▶ [Task goal]:
Gather each line of the material below that contains the word "perform", matching its case exactly.

▶ [Extracted data entries]:

▬▬▬

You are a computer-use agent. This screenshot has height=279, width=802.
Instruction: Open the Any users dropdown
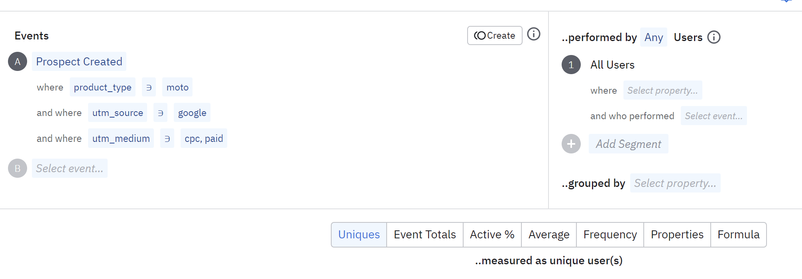653,37
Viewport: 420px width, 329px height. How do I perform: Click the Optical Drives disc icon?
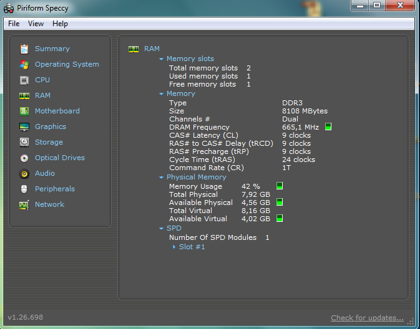click(x=24, y=158)
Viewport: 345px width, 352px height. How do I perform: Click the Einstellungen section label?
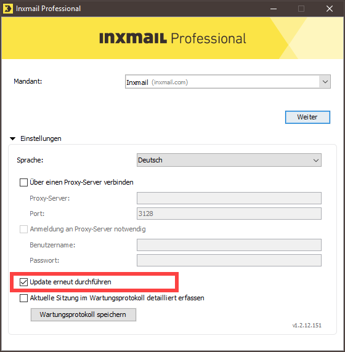[x=41, y=138]

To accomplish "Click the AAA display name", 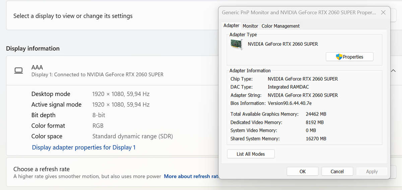I will coord(37,67).
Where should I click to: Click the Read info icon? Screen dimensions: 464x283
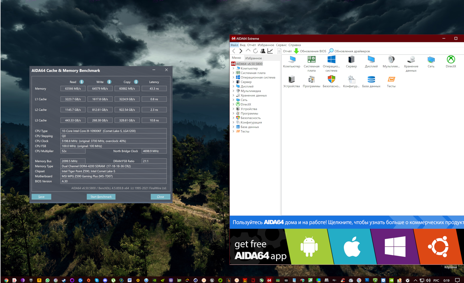click(x=82, y=82)
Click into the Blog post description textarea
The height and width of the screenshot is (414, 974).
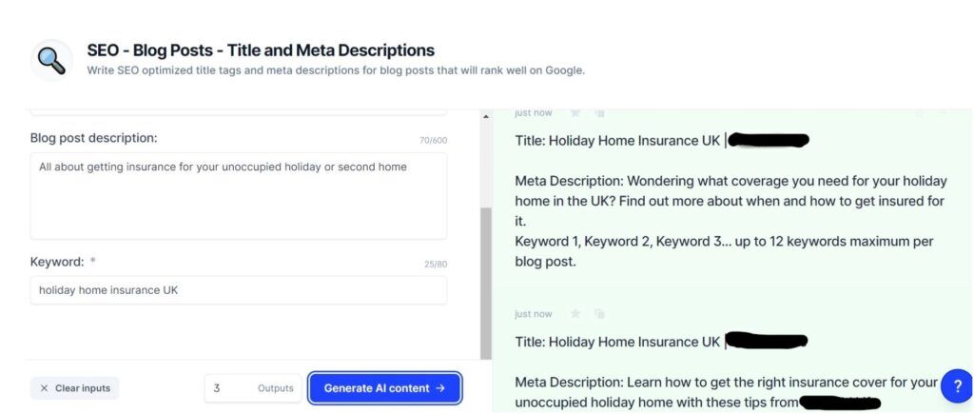pos(239,196)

▬▬▬

▶ [Response below]:
Viewport: 420px width, 329px height. How do I perform: Click the Optical Drives disc icon?
Viewport: 345px width, 352px height. How do I perform: Click the Einstellungen section label?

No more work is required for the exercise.